Could you repeat, exactly and with no pictures, only the lines from the start of the records through the line containing "The width and height of the screenshot is (366, 263)."?

****************************************

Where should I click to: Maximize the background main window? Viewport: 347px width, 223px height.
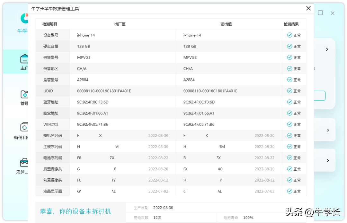[x=320, y=13]
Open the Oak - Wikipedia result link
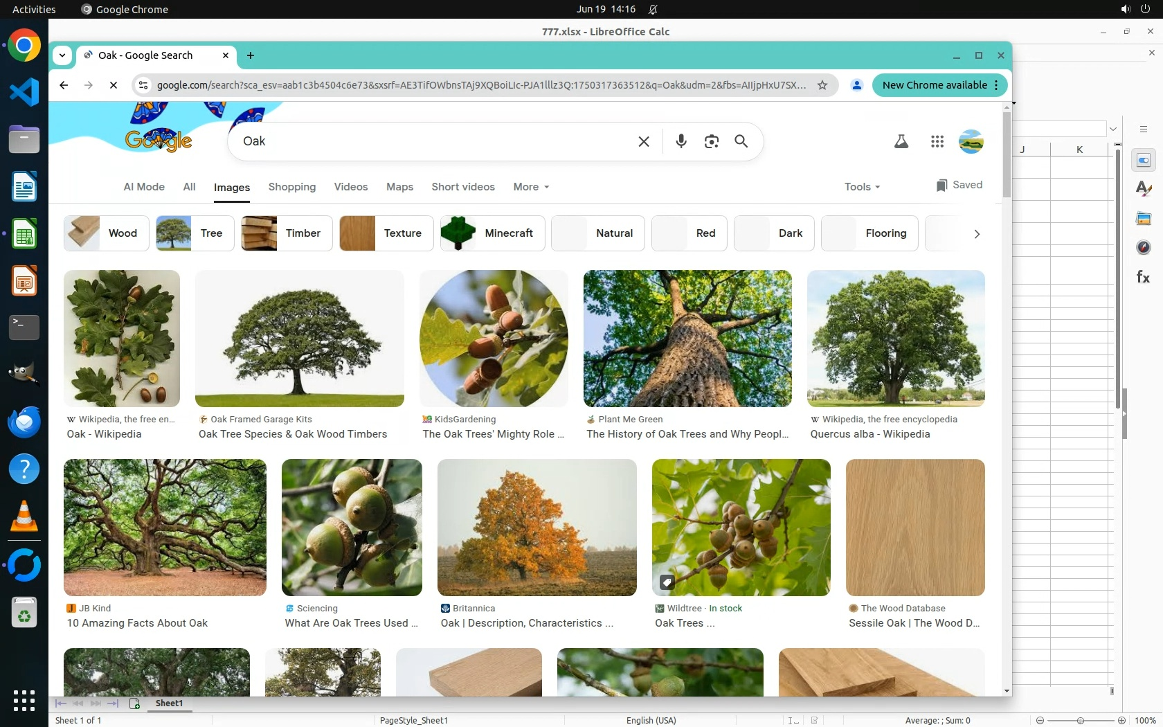Image resolution: width=1163 pixels, height=727 pixels. 104,434
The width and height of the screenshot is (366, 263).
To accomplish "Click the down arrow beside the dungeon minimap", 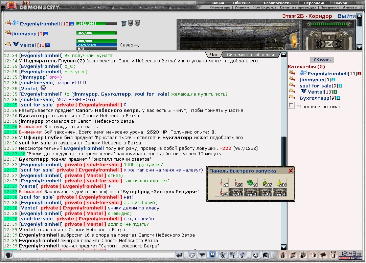I will (x=360, y=47).
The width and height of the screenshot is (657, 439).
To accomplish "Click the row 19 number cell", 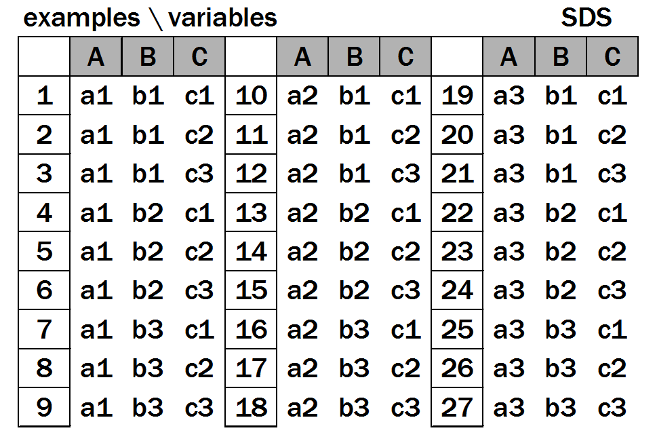I will point(457,96).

****************************************

— FINAL ANSWER —
Where should I click to: Maximize the background main window? Viewport: 347px width, 223px height.
[x=320, y=13]
Open the Oak - Wikipedia result link
Image resolution: width=1163 pixels, height=727 pixels. 104,434
The width and height of the screenshot is (366, 263).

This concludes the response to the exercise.